● Work required
Rewrite the article on PJM transmission cost allocation, starting at the words "WASHINGTON — Stakeholders" and stopping after "for those occasions?", and change every "projects" to "upgrades".

● Reading text
WASHINGTON — Stakeholders from Maryland, Delaware and New York urged FERC last week to allocate the costs of the Artificial Island and Bergen-Linden Corridor transmission projects more broadly across PJM, while utilities in New Jersey and Pennsylvania called for continued use of the solution-based distribution factor (DFAX) method.
The forum focused on two questions: Is there a definable category of projects for which the DFAX cost allocation method might not be appropriate, and could a fair approach be developed prospectively for those occasions?
PJM Vice President of Planning Steve Herling told the commission staff that the RTO could devise an alternative to DFAX for certain fixes, but the scheme would be tricky to develop and wouldn’t be used very often.
PJM presented a matrix of project categories, showing that they could be defined as thermal violations, voltage/reactive, stability, short circuit, storm hardening, end of life/aging infrastructure or real-time operation concerns.
Since 2000, when PJM inaugurated its Regional Transmission Expansion Plan, there has been only one project each for the stability, short circuit and storm hardening categories. Artificial Island is the stability project; the Bergen-Linden Corridor is the short circuit project.
Regarding stability projects, Herling said, “I honestly don’t think we’re going to see many of those going forward. We might see one more next year and not another in 20 years.”
Solution-based DFAX works well for most of the project categories, Herling said, because in most cases those who caused the problem are the same ones who will benefit from it being repaired. The flow of electricity that the projects are designed to enhance can be measured. But flow is not the driver of stability or short circuit fixes.
“With stability and short circuit, that’s a trickier proposition,” Herling said.
Thirty years from now, for example, the stability benefits of the Artificial Island project probably won’t exist because one or more of the Hope Creek and Salem nuclear reactors might be retired.
“The point is that the initial benefit of solving the problem fades over time. So is there a way to calculate the benefits of solving the problem? There very well may be,” he said.

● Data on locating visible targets

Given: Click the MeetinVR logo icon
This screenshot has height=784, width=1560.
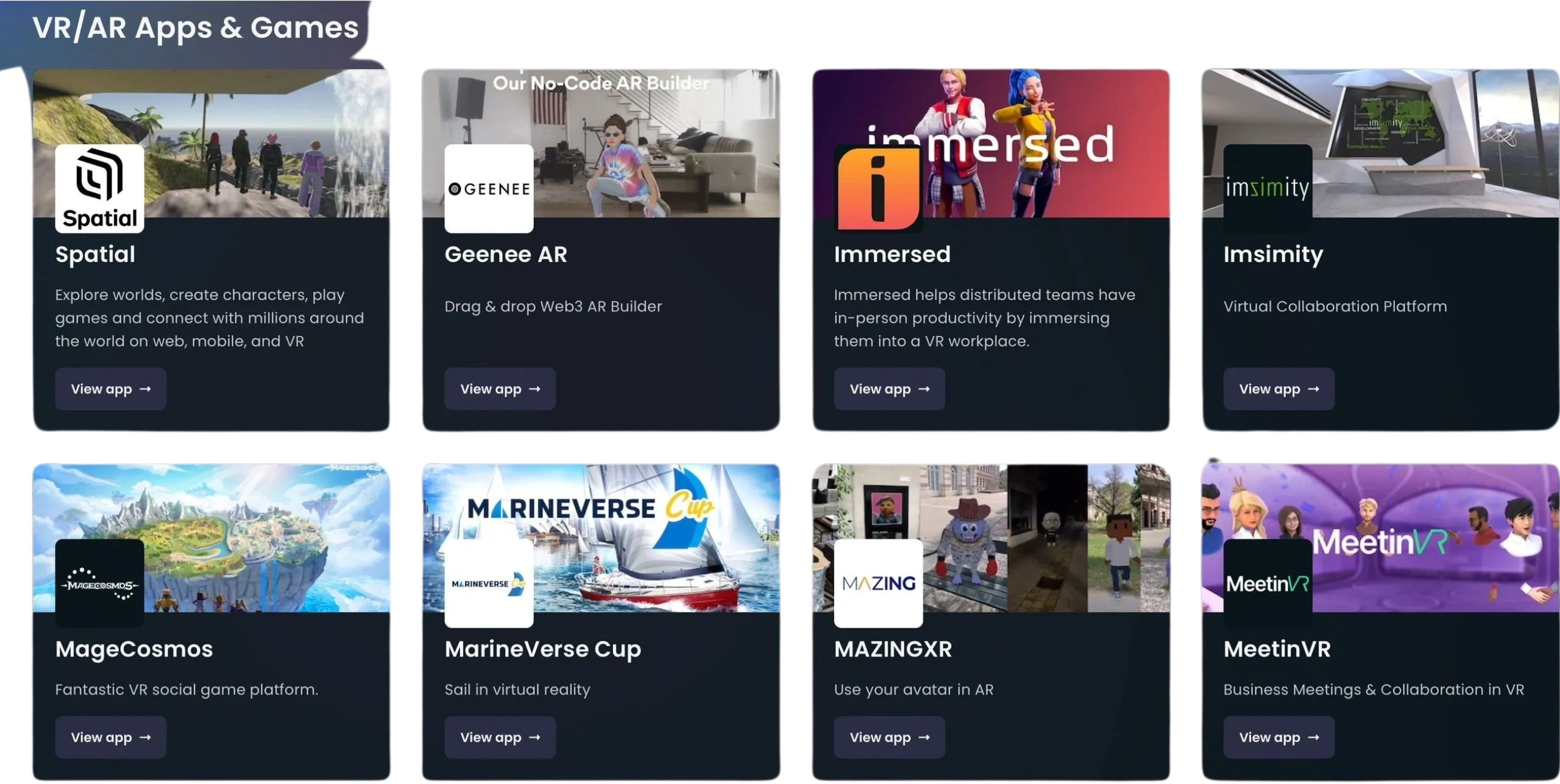Looking at the screenshot, I should click(1268, 583).
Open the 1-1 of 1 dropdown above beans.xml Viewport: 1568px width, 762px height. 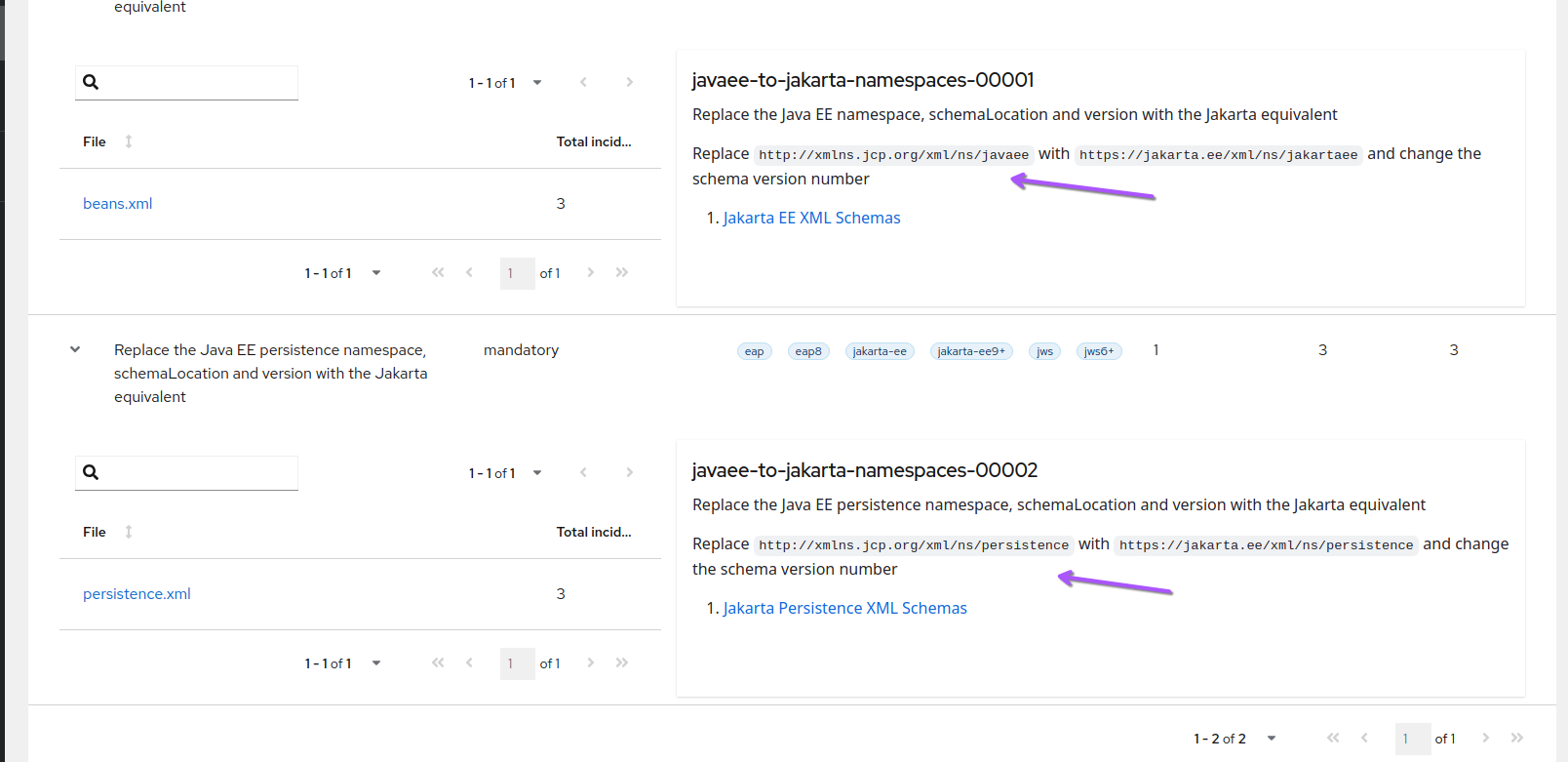537,83
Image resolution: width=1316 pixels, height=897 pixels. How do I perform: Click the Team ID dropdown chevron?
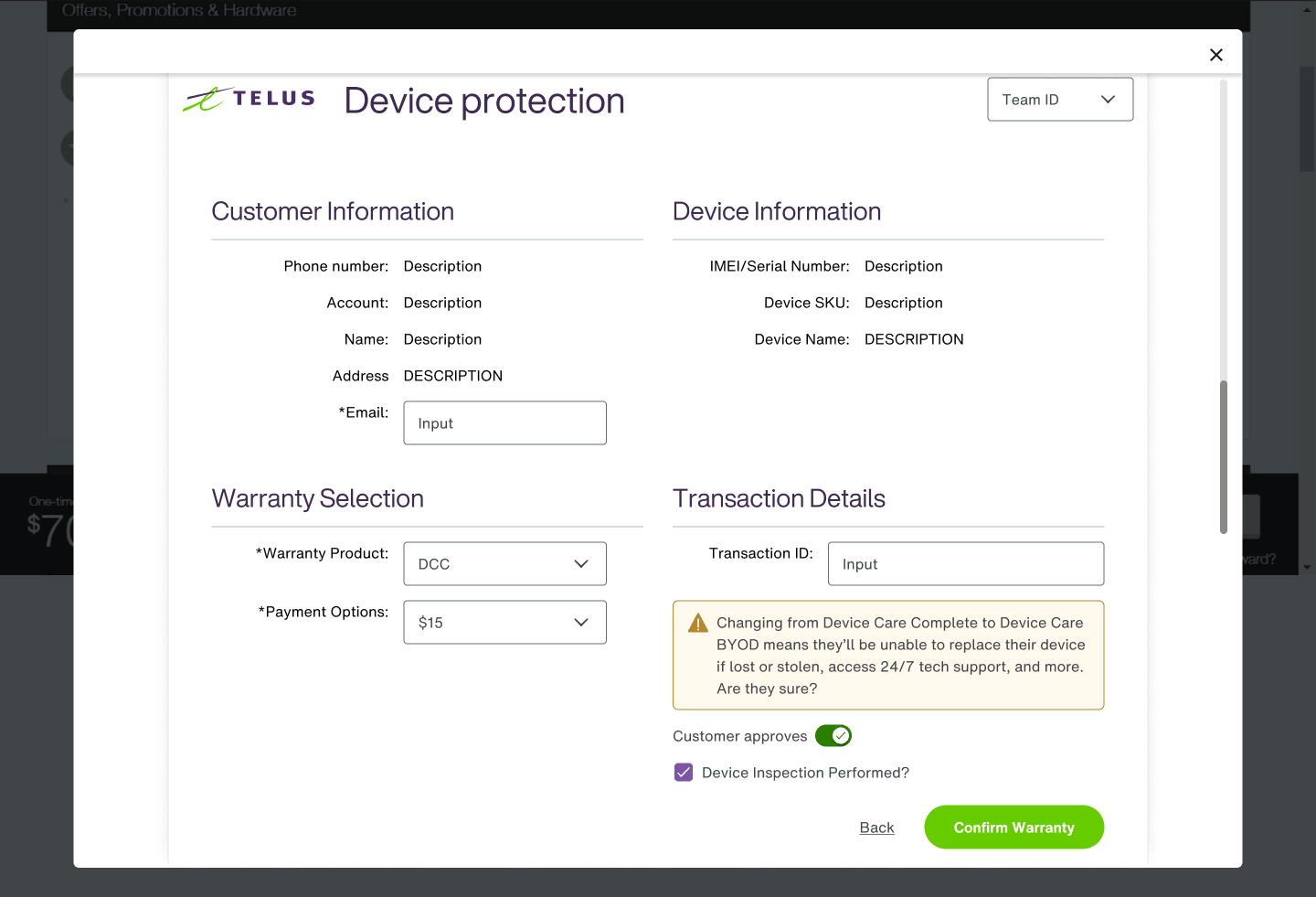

● Reply to the exercise
WASHINGTON — Stakeholders from Maryland, Delaware and New York urged FERC last week to allocate the costs of the Artificial Island and Bergen-Linden Corridor transmission upgrades more broadly across PJM, while utilities in New Jersey and Pennsylvania called for continued use of the solution-based distribution factor (DFAX) method.
The forum focused on two questions: Is there a definable category of upgrades for which the DFAX cost allocation method might not be appropriate, and could a fair approach be developed prospectively for those occasions?